> **ACTIVITY**:
When a line in the entries below contains the word "menu", copy that line.

> **GIVEN DATA**:
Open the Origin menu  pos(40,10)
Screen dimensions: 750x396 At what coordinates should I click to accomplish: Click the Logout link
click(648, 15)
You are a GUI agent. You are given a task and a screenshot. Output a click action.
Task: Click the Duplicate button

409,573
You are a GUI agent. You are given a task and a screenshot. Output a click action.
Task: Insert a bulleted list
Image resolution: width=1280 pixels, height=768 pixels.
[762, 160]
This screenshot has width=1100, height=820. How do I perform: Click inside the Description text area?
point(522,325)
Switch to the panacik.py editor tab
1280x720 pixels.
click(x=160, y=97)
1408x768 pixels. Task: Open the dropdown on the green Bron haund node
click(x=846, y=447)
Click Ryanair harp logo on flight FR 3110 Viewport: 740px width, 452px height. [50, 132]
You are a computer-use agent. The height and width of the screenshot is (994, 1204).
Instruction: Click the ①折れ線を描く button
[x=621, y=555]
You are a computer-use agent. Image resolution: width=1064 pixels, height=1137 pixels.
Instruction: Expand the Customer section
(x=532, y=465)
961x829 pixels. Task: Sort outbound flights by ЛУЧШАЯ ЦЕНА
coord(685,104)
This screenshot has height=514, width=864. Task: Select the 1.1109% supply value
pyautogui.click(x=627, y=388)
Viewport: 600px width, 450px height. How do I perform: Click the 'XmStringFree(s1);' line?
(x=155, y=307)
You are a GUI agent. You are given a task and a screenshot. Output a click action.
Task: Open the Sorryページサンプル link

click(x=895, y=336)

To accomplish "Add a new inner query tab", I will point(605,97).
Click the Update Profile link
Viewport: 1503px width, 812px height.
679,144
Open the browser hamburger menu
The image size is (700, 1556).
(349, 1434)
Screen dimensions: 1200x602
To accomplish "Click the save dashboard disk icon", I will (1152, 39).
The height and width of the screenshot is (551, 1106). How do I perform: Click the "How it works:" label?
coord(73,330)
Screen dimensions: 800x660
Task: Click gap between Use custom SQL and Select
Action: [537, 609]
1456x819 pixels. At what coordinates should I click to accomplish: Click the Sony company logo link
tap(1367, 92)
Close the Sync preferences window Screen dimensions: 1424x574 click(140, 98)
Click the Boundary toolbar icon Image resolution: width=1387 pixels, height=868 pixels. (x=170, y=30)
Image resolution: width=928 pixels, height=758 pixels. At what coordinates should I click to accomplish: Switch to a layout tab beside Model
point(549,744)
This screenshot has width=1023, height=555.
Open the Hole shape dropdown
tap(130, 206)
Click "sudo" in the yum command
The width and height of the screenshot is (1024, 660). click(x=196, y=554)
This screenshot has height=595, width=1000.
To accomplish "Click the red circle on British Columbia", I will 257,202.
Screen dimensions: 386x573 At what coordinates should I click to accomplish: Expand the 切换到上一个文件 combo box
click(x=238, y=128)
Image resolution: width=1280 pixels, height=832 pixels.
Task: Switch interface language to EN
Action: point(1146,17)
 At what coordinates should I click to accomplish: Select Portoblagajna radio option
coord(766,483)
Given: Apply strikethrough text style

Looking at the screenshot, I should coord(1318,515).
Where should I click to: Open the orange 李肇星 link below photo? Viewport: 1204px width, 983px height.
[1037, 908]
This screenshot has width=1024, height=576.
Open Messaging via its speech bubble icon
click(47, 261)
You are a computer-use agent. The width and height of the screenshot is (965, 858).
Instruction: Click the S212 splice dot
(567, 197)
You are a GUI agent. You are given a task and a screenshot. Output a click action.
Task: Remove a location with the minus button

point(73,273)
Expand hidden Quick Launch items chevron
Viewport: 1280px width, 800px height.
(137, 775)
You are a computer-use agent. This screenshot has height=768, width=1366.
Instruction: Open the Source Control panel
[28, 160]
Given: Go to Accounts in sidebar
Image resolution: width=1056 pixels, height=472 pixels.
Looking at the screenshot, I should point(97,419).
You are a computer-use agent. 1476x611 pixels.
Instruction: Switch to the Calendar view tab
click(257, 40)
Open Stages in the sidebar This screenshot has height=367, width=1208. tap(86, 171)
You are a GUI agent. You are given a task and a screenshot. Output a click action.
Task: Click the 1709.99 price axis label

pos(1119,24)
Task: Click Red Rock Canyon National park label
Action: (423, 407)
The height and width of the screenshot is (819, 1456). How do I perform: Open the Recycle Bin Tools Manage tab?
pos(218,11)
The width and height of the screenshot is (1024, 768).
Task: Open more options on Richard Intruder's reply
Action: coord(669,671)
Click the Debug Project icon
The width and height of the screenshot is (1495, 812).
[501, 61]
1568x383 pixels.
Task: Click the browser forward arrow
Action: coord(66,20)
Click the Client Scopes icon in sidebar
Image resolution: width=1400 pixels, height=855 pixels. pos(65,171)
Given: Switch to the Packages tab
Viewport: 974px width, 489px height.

> **RESULT**:
Open the Origin menu  pos(40,10)
Open the browser hamburger menu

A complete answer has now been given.